**WHAT YOU HAVE TO DO**.
Begin at the line containing "This screenshot has" and copy exactly through the last line of the listing, skipping every picture.
== DATA SHOWN ==
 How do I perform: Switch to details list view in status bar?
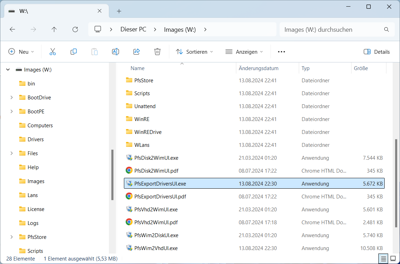(383, 259)
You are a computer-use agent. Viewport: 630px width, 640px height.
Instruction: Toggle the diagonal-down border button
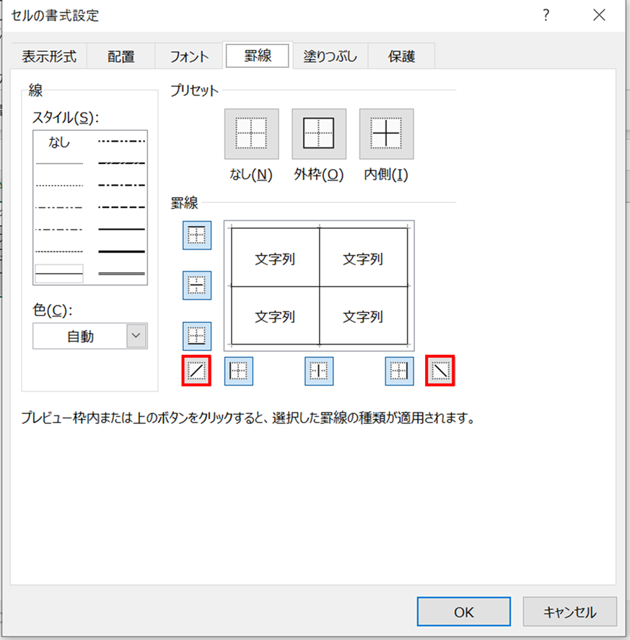[x=440, y=371]
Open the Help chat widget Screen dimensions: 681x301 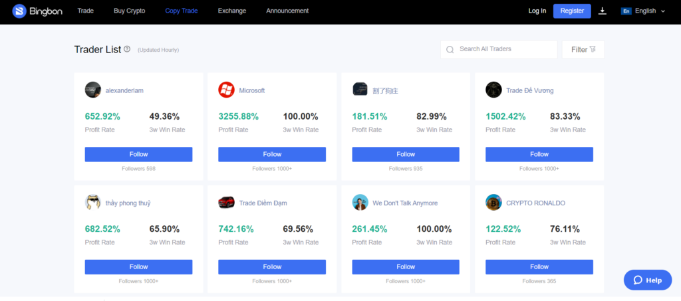coord(648,280)
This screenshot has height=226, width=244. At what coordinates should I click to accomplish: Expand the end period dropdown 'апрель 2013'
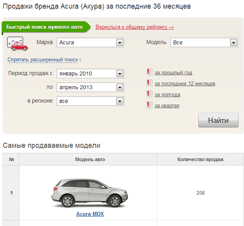click(91, 87)
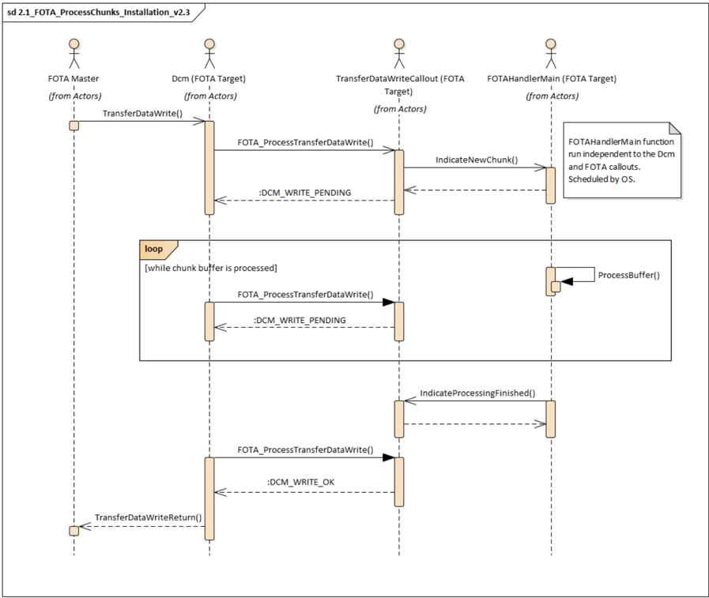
===
**EXERCISE RESULT**.
This screenshot has height=226, width=244. At what coordinates should I click to accomplish: Expand the end period dropdown 'апрель 2013'
click(91, 87)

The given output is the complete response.